Business News of Thursday, 2 August 2018

Source: 3news.com

Hostile regulation collapsing banking sector – MP

Member of Parliament for Bolgatanga, Isaac Adongo Member of Parliament for Bolgatanga, Isaac Adongo

Member of Parliament for Bolgatanga and member of the finance committee of Parliament, Isaac Adongo, has observed the banking sector risks collapsing because of what he describes as hostility by regulatory authorities.

Mr. Adongo is worried that if industry players do not stand up, the “hostilities” will eventually lead to the collapse of the entire financial sector. .

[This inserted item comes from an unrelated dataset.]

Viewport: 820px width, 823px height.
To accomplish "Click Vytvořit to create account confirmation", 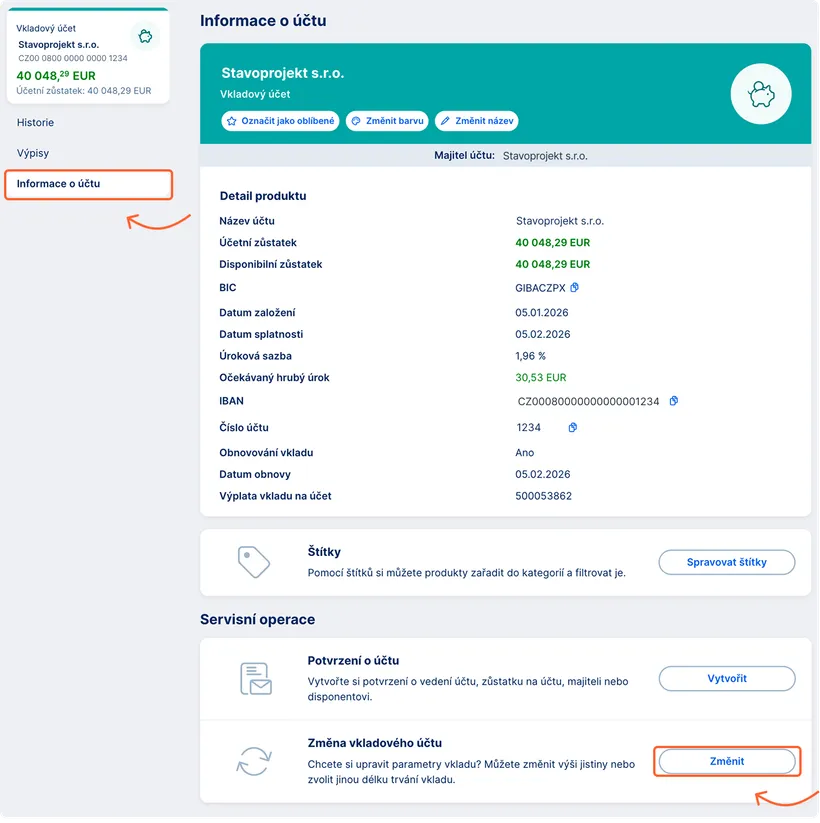I will point(726,679).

“Ghana’s financial system is on the verge of collapse and we need to rise up and speak the truth and speak up”, he said on 3FM’s Sunrise morning show.

The truth, Mr. Adongo said, “is that the banking sector is under threat. The banking sector and the regulatory sector is under siege by regulatory hostility”.

The Bank of Ghana on Wednesday, August 1, announced the revocations of the licences of Beige Bank, Construction Bank, the Royal Bank, Sovereign Bank and uniBank, and the establishment of the Consolidated Bank Ghana Limited to take over the assets of the banks.

But Mr. Adongo says he is not surprised with the development.

He observed the appointment of KPMG as administrators of uniBank in March was “administration leading to liquidation” and appointment of advisors for the other banks was in the same light.

The Bolgatanga Central MP was however surprised “to the effect the Bank of Ghana has been doing the same wrong things and expecting different results”.

The wrong things Mr. Adongo said were the deliberate attempts by regulatory authorities in the country to frustrate the banking sector.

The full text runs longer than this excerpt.